Saved entries

○ ○ ○ ○ ○

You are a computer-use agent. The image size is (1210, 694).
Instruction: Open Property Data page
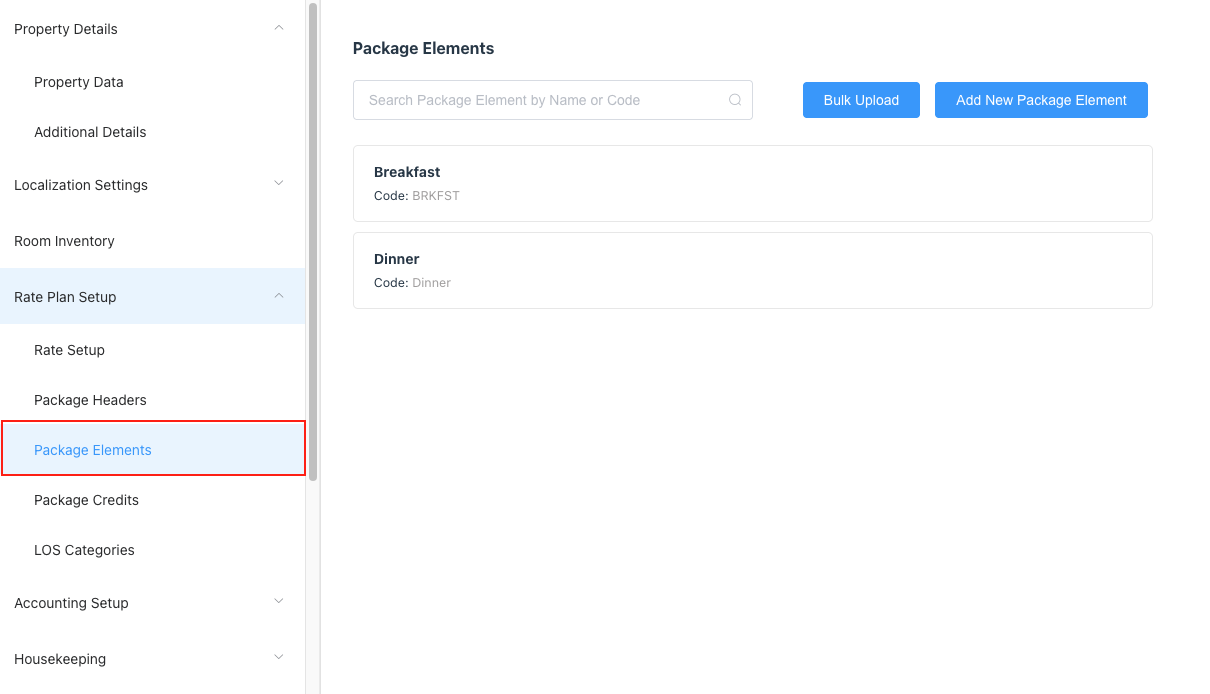click(x=79, y=82)
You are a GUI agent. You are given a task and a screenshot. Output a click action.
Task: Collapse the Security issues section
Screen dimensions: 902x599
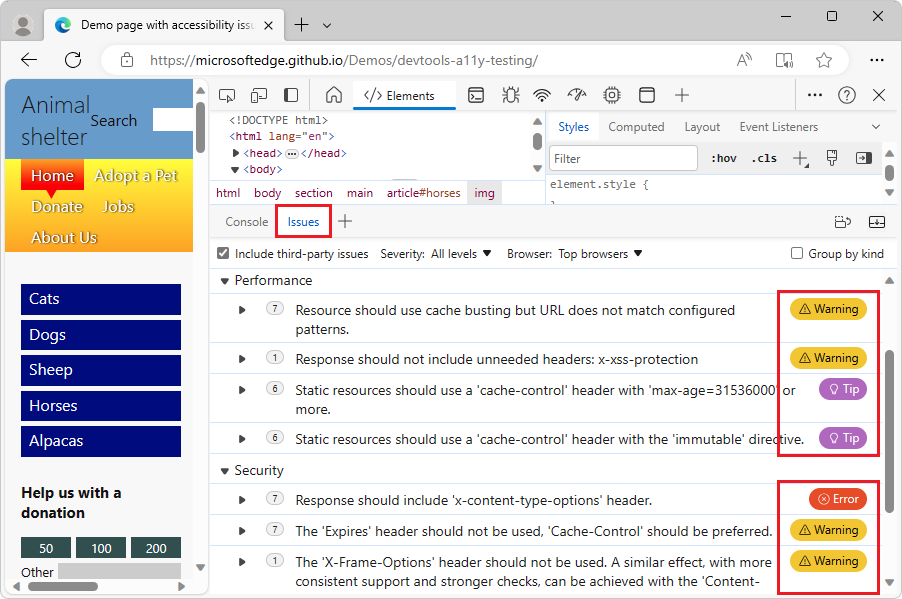(x=224, y=470)
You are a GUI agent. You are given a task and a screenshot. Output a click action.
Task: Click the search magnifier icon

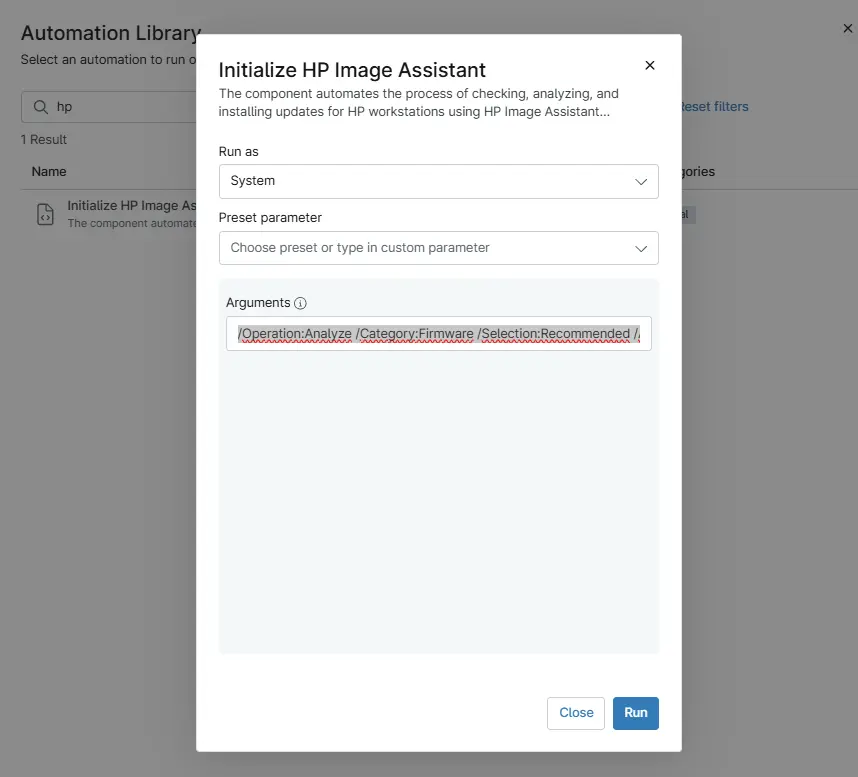tap(41, 107)
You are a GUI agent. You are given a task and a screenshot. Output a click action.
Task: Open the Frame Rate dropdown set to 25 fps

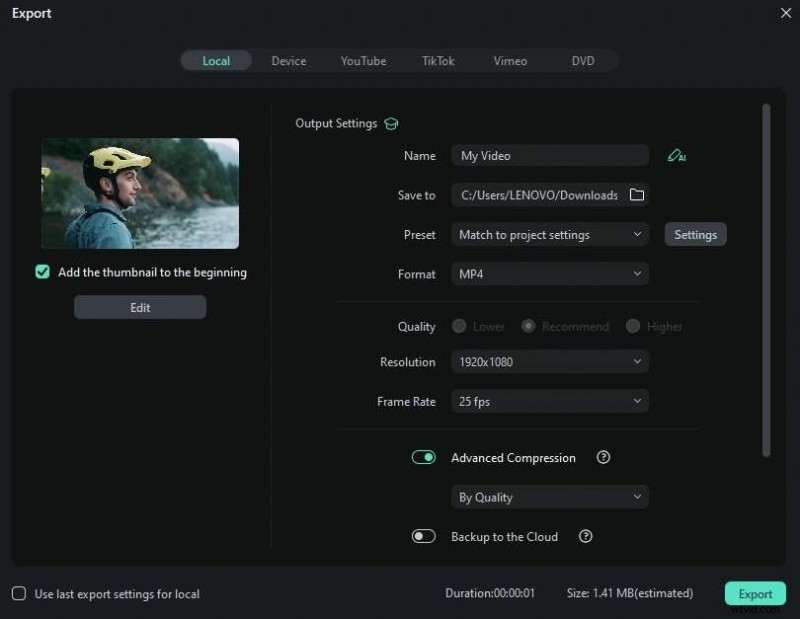click(549, 401)
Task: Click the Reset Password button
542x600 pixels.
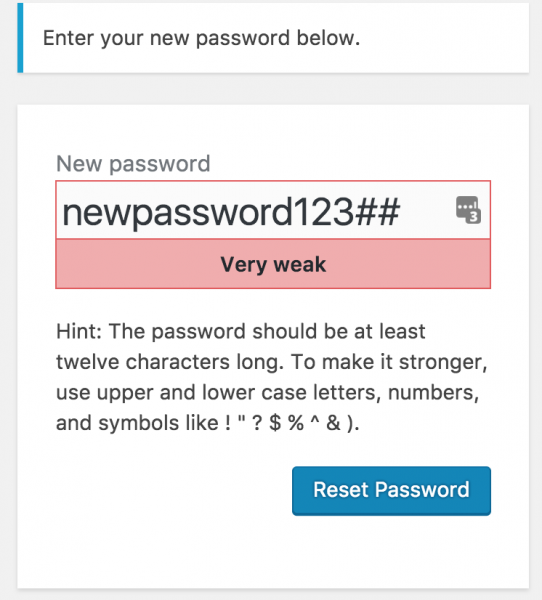Action: 391,491
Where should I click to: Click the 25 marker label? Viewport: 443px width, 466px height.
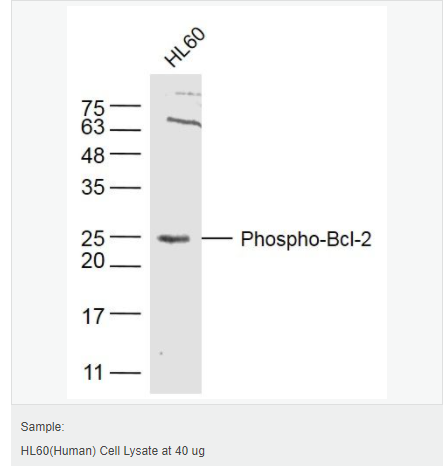[93, 239]
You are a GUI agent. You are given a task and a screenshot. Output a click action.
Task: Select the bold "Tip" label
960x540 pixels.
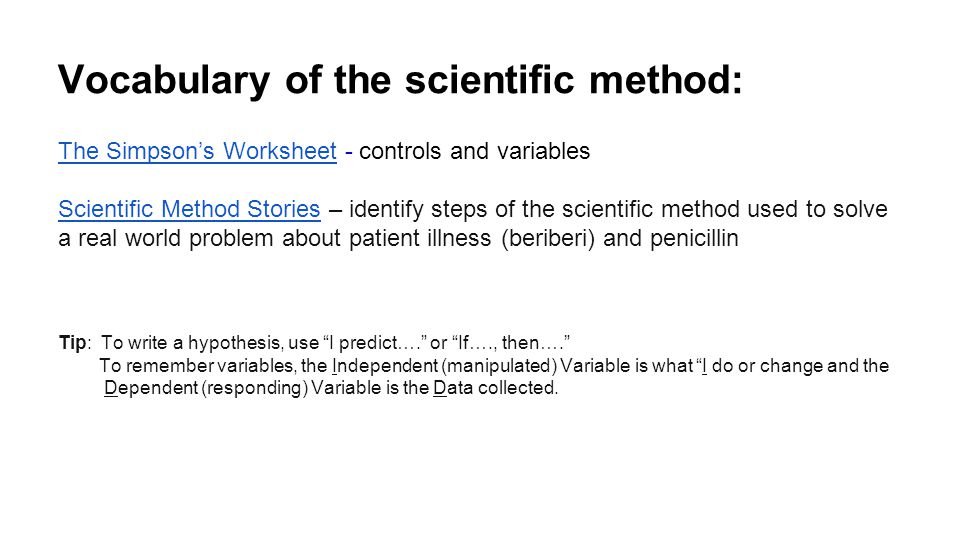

○ ○ ○ ○ ○

What you should do — Each line from the one holding "Screen dimensions: 902x599" to the end of the records above must be copied exactly; the pictures must not be copied.

Task response —
Screen dimensions: 902x599
(x=224, y=470)
You are a GUI agent. You are given a task and a screenshot. Output a click action.
Task: Click the search magnifier icon

tap(41, 107)
You are a GUI agent. You are given a task and a screenshot. Output a click action.
Task: Open the Frame Rate dropdown set to 25 fps

click(549, 401)
Task: Click the Reset Password button
542x600 pixels.
Action: 391,491
Where should I click to: Click the 25 marker label? Viewport: 443px width, 466px height.
[93, 239]
You are a GUI agent. You are given a task and a screenshot. Output a click action.
Task: Select the bold "Tip" label
960x540 pixels.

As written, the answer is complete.